[Task objective]
Once the line containing "Given: Select the 排行 navigation tab" is found, retype it and each line after it through the last entry below, word for word, and nothing else.

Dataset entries
※ ※ ※
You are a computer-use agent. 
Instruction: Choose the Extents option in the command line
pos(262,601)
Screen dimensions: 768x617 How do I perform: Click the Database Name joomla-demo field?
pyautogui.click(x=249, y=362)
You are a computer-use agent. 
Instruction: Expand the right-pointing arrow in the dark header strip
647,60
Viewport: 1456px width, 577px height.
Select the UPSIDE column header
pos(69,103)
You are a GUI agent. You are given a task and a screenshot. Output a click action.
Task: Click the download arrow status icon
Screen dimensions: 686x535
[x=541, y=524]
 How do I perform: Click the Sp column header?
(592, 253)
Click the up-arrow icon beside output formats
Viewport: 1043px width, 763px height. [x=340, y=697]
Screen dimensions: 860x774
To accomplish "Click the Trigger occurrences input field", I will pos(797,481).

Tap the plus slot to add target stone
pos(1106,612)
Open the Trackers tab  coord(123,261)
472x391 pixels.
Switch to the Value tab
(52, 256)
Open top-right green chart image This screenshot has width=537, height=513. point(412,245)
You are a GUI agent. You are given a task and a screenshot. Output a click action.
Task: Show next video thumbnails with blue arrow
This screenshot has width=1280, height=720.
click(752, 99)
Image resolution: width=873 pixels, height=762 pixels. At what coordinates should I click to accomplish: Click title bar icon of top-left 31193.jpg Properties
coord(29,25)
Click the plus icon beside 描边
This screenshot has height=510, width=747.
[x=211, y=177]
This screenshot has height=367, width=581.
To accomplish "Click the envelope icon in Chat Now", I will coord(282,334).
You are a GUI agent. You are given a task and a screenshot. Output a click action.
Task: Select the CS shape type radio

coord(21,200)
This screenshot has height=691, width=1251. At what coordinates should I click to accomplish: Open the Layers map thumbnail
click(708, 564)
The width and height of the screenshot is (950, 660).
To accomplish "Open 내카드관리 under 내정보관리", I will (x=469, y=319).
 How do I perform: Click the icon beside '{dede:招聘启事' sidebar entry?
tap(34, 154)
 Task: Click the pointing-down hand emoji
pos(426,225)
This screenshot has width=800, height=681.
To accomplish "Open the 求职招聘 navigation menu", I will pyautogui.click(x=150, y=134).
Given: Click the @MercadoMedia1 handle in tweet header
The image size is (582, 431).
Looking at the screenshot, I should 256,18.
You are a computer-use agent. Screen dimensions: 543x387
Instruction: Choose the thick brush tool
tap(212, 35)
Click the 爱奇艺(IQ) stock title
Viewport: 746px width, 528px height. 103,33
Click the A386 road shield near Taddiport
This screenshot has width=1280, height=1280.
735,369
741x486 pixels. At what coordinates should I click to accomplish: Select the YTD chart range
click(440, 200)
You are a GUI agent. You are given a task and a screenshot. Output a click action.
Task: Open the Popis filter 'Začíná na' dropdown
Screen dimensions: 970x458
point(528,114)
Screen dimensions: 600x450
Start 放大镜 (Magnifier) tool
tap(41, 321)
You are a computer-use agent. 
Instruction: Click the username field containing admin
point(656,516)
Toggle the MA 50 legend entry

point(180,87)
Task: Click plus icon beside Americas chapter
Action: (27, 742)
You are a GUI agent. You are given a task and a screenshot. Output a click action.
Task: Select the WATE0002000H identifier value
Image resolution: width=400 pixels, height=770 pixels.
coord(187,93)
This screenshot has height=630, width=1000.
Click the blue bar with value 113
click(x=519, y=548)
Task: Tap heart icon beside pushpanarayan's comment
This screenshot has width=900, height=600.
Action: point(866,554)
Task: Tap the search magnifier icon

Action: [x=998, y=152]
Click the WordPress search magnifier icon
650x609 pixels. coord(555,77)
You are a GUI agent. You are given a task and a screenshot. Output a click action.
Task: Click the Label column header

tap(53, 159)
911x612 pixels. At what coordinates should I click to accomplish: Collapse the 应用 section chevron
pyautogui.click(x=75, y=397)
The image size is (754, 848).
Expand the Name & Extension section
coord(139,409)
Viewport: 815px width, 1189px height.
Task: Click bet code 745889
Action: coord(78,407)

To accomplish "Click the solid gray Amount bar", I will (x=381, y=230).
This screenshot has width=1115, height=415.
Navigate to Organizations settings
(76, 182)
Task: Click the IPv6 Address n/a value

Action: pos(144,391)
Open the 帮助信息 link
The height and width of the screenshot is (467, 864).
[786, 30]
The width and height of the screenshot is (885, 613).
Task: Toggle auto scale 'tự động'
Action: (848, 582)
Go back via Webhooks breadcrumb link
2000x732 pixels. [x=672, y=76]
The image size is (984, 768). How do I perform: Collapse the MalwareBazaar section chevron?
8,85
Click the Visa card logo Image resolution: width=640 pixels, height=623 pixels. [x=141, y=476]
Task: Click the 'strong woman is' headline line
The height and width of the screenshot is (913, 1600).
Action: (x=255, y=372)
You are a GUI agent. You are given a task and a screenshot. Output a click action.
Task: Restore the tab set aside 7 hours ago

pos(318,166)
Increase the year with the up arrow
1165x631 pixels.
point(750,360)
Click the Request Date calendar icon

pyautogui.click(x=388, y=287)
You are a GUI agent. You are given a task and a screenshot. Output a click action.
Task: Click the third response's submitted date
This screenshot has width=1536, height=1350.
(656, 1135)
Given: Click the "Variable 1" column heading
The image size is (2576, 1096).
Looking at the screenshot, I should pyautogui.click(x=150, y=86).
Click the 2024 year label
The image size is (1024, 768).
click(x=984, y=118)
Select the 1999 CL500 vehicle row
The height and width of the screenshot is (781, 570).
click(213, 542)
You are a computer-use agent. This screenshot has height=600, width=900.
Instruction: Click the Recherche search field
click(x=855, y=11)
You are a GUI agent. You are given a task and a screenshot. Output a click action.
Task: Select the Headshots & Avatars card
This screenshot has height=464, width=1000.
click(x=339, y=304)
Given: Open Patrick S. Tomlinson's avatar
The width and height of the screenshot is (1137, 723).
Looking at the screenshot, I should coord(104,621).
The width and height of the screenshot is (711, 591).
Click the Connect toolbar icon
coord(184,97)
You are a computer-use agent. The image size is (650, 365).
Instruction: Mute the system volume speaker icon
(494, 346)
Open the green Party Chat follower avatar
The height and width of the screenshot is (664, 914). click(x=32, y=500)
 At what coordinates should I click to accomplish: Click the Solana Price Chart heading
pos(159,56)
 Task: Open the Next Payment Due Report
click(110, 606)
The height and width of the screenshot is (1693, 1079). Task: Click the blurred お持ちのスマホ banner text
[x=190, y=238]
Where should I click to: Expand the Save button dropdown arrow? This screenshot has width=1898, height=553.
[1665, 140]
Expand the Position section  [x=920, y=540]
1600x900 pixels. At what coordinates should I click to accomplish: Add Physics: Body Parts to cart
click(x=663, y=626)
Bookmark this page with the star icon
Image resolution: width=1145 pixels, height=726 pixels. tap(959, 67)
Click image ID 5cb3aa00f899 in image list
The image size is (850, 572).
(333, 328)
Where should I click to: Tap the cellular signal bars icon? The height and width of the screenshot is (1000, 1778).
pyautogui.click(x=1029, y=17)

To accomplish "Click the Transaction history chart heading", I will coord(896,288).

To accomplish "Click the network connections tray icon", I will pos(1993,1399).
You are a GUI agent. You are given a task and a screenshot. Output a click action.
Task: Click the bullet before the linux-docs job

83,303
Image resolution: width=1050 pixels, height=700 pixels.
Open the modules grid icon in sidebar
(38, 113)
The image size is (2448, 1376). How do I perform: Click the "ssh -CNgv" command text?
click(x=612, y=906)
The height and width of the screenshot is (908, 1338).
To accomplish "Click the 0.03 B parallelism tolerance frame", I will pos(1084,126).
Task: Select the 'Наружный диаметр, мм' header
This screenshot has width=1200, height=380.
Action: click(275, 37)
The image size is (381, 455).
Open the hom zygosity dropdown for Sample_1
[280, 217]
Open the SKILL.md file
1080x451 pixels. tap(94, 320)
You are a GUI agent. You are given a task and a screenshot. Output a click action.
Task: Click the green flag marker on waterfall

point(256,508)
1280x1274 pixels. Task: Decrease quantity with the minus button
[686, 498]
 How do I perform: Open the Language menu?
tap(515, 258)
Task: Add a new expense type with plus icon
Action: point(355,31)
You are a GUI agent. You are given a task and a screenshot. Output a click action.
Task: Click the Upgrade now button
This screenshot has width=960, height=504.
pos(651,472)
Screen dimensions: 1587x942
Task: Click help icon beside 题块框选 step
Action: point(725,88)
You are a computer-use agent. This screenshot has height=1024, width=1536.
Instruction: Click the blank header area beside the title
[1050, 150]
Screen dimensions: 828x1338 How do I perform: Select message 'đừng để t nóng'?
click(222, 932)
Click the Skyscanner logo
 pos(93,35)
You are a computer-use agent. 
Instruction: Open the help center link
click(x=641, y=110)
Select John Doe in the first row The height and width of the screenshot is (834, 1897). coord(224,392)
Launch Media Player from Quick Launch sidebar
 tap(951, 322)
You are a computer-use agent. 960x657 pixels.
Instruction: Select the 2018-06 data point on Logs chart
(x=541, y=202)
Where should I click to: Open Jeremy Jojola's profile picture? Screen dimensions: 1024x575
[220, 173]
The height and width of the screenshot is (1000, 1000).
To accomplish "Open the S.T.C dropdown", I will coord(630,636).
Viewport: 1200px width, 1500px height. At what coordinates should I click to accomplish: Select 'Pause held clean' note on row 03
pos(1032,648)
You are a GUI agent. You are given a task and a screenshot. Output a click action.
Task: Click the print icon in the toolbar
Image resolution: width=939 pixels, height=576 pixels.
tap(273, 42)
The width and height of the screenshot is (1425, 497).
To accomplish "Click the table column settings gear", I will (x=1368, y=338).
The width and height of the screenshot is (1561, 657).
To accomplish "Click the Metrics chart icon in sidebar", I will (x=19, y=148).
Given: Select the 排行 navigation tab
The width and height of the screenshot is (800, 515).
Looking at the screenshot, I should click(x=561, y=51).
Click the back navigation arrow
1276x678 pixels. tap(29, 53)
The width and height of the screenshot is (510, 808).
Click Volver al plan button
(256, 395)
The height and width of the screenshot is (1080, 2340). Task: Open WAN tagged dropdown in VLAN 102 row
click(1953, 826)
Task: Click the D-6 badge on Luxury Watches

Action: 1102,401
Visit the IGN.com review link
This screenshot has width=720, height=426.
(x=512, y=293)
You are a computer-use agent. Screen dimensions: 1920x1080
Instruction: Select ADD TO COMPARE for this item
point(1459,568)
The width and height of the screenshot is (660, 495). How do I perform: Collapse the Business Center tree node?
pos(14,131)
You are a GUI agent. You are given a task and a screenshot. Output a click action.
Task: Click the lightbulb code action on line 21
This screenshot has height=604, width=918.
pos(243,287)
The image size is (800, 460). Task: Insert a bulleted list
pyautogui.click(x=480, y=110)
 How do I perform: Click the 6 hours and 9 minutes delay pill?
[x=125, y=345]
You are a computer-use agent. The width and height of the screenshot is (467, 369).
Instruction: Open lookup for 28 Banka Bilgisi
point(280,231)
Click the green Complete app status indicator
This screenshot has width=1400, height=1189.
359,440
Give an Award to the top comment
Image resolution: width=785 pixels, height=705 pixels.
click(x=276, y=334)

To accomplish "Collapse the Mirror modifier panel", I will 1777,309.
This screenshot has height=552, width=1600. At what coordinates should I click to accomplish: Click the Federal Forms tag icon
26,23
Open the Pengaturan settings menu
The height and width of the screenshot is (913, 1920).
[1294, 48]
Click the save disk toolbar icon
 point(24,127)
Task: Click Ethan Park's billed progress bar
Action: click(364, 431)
※ ※ ※
[Answer to the problem]
Given: Select the 排行 navigation tab
The width and height of the screenshot is (800, 515).
Looking at the screenshot, I should click(x=561, y=51).
Click the back navigation arrow
1276x678 pixels. tap(29, 53)
The width and height of the screenshot is (510, 808).
Click Volver al plan button
(256, 395)
The height and width of the screenshot is (1080, 2340). Task: Open WAN tagged dropdown in VLAN 102 row
click(1953, 826)
Task: Click the D-6 badge on Luxury Watches

Action: 1102,401
Visit the IGN.com review link
This screenshot has width=720, height=426.
(x=512, y=293)
You are a computer-use agent. Screen dimensions: 1920x1080
Instruction: Select ADD TO COMPARE for this item
point(1459,568)
The width and height of the screenshot is (660, 495). How do I perform: Collapse the Business Center tree node?
pos(14,131)
You are a GUI agent. You are given a task and a screenshot. Output a click action.
Task: Click the lightbulb code action on line 21
This screenshot has height=604, width=918.
pos(243,287)
The image size is (800, 460). Task: Insert a bulleted list
pyautogui.click(x=480, y=110)
 How do I perform: Click the 6 hours and 9 minutes delay pill?
[x=125, y=345]
You are a computer-use agent. The width and height of the screenshot is (467, 369).
Instruction: Open lookup for 28 Banka Bilgisi
point(280,231)
Click the green Complete app status indicator
This screenshot has width=1400, height=1189.
359,440
Give an Award to the top comment
Image resolution: width=785 pixels, height=705 pixels.
click(x=276, y=334)

To accomplish "Collapse the Mirror modifier panel", I will 1777,309.
This screenshot has height=552, width=1600. At what coordinates should I click to accomplish: Click the Federal Forms tag icon
26,23
Open the Pengaturan settings menu
The height and width of the screenshot is (913, 1920).
[1294, 48]
Click the save disk toolbar icon
 point(24,127)
Task: Click Ethan Park's billed progress bar
Action: click(364, 431)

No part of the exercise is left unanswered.